** START **

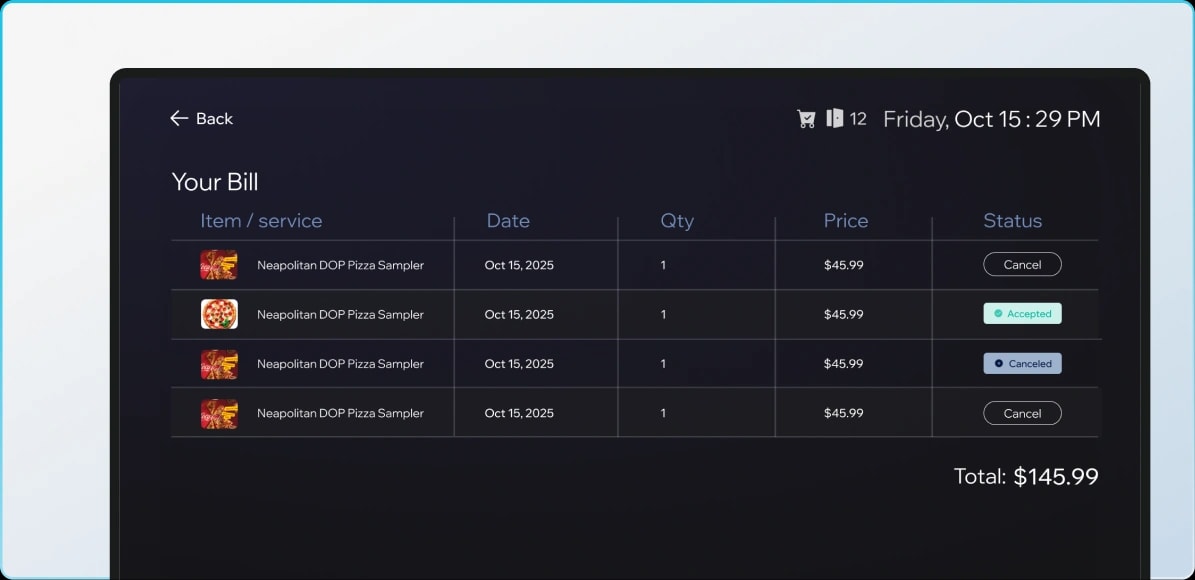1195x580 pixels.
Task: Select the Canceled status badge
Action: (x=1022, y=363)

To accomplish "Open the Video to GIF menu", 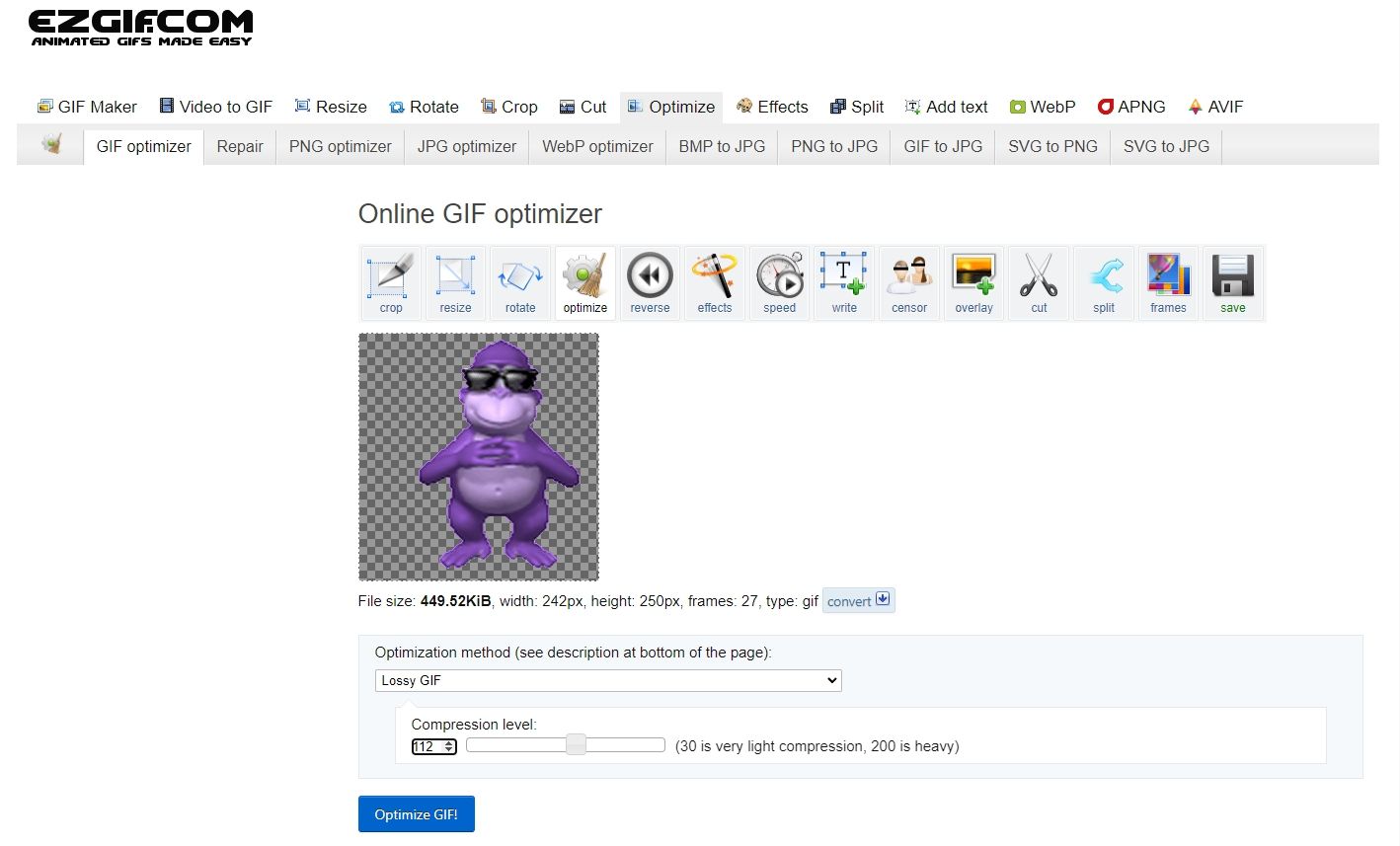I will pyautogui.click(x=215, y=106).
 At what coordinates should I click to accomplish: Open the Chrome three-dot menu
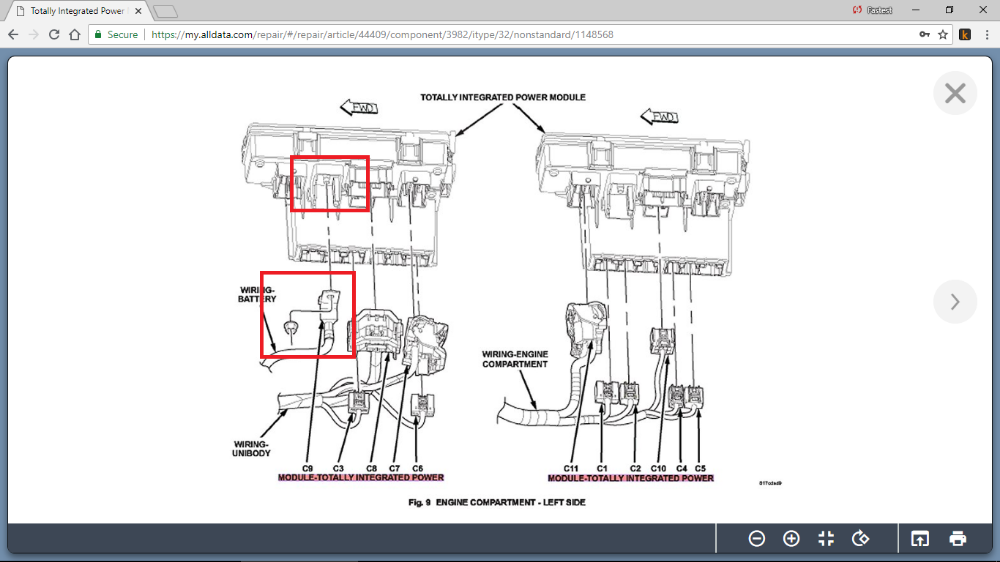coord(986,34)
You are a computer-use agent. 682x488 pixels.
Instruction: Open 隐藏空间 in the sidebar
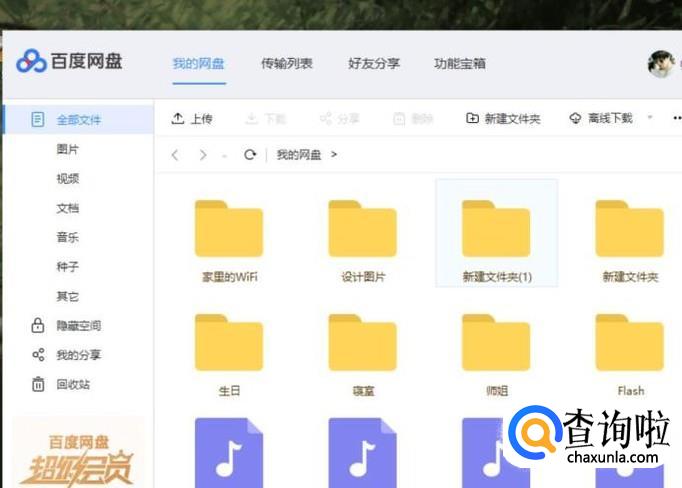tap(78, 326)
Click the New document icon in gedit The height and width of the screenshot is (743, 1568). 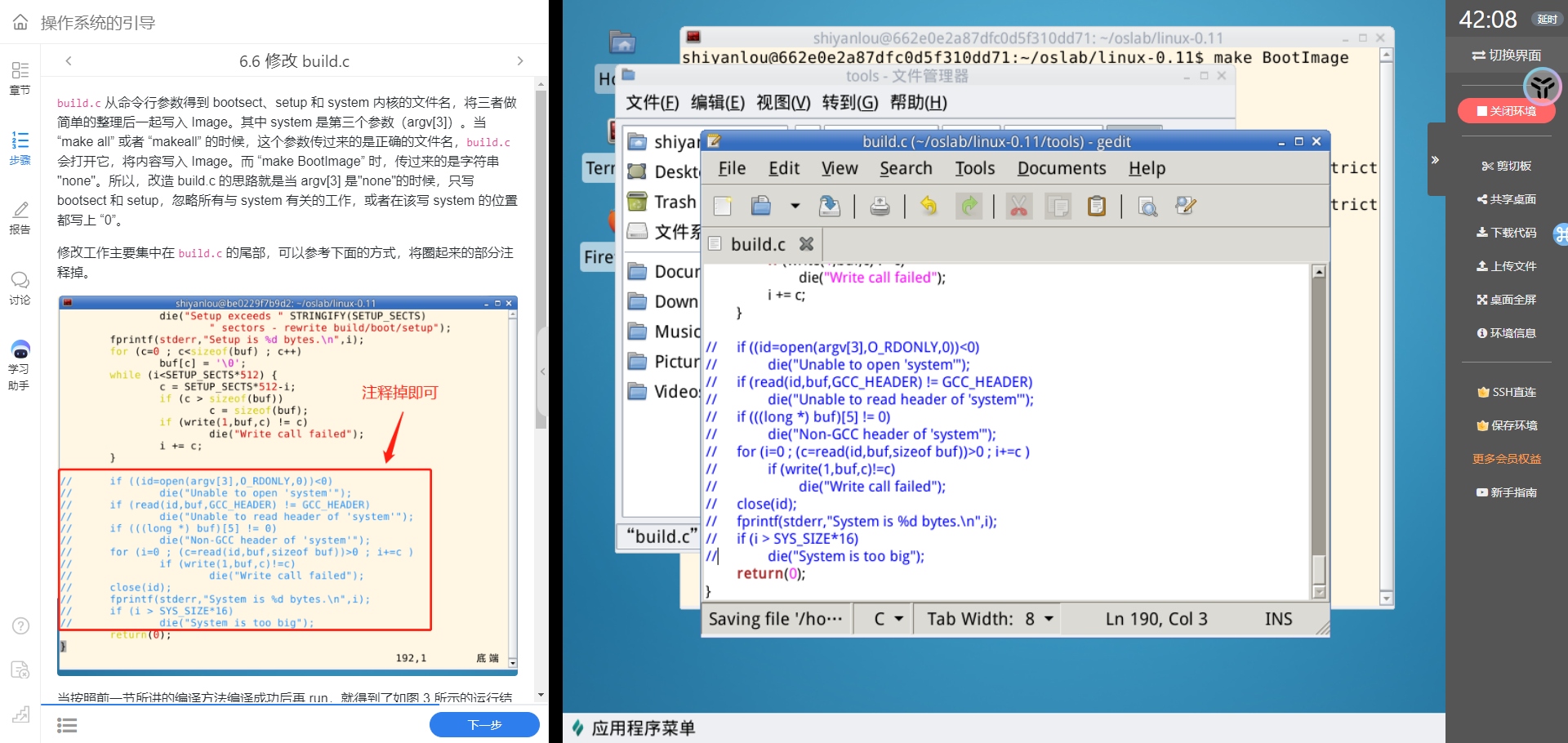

** END **

> _The exercise_:
Reproduce the records word for word, beginning at the line that contains "You are a computer-use agent. 682x488 pixels." and continuing through the end of the records. Leave the pictures out of your answer.

> _The output_:
You are a computer-use agent. 682x488 pixels.
Instruction: Open 隐藏空间 in the sidebar
tap(78, 326)
Click the New document icon in gedit The height and width of the screenshot is (743, 1568). 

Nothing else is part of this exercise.